Many years ago (perhaps 18-20 years ago), I sat in 770 with a group of Jews surrounding an older Jew who told us this story. It was during a Shabbos farbrengen, in the "Moshiach corner", where every Shabbos we'd host an elder chassid or Jewish guest to speak to us. I've retold this story a score of times but never, until now, put it in writing. I have no reason to doubt its veracity.
It was well known the Rebbe was a superb engineer. That, I think, was his title when he worked at the Brooklyn Navy Yard, from the moment he came to the U.S. in 1941, either on a battleship project or, as I think told, the "Manhattan Project". But that is another story I have to write about as well, one I heard from Rabbi Dr. Naftali Berg, who was an ordinary-looking Chabad chassid with full beard and tzitzis, but held the extraordinary position of being the very highest ranked scientist at the Pentagon, before he passed away about one month after the 3rd of Tammuz.
For example, on another occasion, in 770, roughly in that same period, another chassid told us the Rebbe had been consulted by a team of bridge engineers from some state where they were having problems with a bridge whose struts or posts kept coming loose; No matter how often they tightened them, movements caused by the wind eventually always loosened them. The Rebbe solved their problem by instructing them to reverse the threading of the posts, in which case the wind could only tighten them.

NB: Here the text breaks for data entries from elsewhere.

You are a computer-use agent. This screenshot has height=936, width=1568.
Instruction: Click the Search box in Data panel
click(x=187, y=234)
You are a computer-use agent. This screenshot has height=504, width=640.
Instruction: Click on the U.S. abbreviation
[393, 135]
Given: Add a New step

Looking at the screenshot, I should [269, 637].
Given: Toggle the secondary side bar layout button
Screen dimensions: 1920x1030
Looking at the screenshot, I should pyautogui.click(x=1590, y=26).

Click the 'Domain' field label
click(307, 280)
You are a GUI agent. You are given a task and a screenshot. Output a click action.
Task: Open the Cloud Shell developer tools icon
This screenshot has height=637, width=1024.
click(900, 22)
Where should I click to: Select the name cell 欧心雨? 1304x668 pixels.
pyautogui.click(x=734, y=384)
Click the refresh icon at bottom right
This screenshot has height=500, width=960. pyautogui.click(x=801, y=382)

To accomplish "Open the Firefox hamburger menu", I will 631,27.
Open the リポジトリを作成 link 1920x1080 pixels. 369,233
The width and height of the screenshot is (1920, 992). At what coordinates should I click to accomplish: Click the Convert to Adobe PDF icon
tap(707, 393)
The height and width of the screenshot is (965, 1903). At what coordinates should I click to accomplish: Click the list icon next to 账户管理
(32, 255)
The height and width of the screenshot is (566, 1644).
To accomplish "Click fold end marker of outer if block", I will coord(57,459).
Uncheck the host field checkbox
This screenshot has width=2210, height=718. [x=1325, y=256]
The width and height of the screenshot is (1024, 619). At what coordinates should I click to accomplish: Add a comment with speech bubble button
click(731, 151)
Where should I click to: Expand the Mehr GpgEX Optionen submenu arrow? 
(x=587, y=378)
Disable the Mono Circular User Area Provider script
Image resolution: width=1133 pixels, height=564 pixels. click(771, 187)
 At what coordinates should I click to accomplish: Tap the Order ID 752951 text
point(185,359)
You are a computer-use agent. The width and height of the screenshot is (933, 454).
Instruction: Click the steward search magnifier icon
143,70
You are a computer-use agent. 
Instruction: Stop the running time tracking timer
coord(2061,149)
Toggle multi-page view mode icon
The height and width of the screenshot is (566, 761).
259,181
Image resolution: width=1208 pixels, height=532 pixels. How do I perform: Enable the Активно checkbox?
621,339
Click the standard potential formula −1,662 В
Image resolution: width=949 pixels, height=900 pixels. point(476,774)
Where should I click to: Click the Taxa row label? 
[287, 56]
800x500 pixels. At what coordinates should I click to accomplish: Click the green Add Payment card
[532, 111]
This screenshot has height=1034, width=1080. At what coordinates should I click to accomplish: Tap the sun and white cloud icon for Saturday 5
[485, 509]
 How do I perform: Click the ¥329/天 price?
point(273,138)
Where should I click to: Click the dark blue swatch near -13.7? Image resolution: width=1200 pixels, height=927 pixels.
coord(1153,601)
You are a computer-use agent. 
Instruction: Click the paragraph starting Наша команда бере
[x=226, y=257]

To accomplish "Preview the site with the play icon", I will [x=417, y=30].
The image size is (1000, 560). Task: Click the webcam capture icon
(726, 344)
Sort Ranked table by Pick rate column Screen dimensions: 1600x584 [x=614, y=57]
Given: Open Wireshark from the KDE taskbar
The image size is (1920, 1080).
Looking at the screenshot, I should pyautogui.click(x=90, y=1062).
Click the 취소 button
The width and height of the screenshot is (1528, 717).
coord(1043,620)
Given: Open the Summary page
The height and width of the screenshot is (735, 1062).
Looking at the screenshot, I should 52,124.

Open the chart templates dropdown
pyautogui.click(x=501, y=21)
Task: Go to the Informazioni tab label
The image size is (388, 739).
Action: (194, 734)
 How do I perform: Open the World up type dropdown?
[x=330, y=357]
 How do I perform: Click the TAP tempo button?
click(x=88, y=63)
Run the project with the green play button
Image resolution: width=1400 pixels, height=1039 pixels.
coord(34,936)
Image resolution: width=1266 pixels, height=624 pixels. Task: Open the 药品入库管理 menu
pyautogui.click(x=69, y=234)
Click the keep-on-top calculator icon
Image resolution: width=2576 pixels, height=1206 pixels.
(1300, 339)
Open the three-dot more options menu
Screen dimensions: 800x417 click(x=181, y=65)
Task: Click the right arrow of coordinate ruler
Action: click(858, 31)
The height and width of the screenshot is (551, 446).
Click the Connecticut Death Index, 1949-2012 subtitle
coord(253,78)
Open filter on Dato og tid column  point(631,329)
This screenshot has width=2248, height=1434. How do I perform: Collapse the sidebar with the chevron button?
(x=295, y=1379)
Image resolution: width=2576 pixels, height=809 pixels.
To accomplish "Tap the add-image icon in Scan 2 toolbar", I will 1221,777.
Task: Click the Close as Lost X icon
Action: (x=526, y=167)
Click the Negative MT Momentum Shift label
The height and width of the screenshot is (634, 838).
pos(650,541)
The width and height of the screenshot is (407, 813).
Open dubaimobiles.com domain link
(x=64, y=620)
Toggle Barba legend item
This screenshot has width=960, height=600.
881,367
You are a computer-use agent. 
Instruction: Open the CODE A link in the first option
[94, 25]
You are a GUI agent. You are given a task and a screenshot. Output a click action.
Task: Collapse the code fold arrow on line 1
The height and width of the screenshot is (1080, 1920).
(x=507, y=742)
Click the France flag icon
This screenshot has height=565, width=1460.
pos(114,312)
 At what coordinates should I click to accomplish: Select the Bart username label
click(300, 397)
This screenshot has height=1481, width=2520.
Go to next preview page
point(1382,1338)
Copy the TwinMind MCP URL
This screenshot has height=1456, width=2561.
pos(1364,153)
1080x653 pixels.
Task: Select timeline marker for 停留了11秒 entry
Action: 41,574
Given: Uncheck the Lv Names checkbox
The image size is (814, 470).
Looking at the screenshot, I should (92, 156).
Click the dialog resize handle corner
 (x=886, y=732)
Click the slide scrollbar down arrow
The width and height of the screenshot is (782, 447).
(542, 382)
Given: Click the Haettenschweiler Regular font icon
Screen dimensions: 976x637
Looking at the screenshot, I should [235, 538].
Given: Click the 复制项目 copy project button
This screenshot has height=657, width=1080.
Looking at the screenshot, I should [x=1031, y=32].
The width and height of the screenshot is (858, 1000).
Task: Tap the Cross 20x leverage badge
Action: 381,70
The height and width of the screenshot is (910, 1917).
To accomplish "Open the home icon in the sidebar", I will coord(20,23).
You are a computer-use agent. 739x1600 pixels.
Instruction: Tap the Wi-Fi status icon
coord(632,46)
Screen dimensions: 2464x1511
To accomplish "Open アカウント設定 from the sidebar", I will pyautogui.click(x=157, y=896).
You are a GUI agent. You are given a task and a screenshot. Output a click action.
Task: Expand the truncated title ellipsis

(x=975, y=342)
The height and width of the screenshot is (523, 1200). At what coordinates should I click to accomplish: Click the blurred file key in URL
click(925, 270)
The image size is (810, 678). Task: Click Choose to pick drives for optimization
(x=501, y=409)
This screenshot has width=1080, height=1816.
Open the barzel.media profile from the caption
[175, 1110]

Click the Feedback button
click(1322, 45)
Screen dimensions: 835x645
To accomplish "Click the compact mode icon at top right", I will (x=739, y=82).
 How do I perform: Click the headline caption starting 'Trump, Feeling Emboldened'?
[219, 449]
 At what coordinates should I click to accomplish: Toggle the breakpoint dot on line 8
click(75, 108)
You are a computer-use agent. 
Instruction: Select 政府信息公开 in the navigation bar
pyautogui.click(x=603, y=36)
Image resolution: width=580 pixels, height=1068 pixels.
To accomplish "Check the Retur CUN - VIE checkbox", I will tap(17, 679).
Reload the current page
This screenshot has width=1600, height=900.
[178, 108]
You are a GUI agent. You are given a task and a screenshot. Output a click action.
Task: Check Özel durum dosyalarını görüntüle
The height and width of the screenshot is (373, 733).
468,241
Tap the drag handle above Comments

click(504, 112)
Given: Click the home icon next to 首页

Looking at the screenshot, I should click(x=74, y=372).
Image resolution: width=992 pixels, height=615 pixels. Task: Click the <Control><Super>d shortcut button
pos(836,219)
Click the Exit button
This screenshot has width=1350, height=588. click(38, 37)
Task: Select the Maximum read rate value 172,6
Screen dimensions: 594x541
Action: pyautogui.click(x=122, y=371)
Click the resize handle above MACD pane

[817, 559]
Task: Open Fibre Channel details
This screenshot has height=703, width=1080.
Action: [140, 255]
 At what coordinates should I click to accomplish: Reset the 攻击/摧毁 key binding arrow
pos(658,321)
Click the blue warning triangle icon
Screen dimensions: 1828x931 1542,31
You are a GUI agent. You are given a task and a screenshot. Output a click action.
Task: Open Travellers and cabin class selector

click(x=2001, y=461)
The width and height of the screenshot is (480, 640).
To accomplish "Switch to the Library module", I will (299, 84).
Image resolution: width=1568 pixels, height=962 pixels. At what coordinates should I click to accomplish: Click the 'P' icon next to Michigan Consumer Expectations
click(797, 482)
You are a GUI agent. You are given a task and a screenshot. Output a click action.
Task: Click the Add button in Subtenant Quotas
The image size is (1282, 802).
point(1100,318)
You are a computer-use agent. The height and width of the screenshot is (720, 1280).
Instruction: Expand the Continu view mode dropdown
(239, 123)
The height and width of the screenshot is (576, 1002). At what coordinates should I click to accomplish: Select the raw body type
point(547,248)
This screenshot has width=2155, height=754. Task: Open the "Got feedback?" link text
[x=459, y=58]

Back to the story: The military engineers in the IDF, who drafted plans for a new tank, came to show the Rebbe their blueprints.
The Rebbe looked them over and said, "It's all very fine. But there is one problem. Were it to receive a direct hit in the rear, the door in the rear would fail to open and the soldiers would be trapped inside."
The team then asked the Rebbe for advice how to correct the problem, which the Rebbe proceeded to do.
When the team finished their final draft they again showed up to the Rebbe and said, "Since you advised us how to correct our tank, we'd like for you to give the tank its name." The Rebbe chose the name "Merkavah" (in Hebrew, a chariot, a very frequent term used in Chassidus to indicate total submission to God's wishes, just as a chariot has no brain of its own and "submits" entirely to the wishes of its driver).
1 comment:
Merkava not only means chariot, but it refers to the highest form of mysticism in Judaism, taking its name from the rapturous vision by Ezekiel of the chariot of the Lord.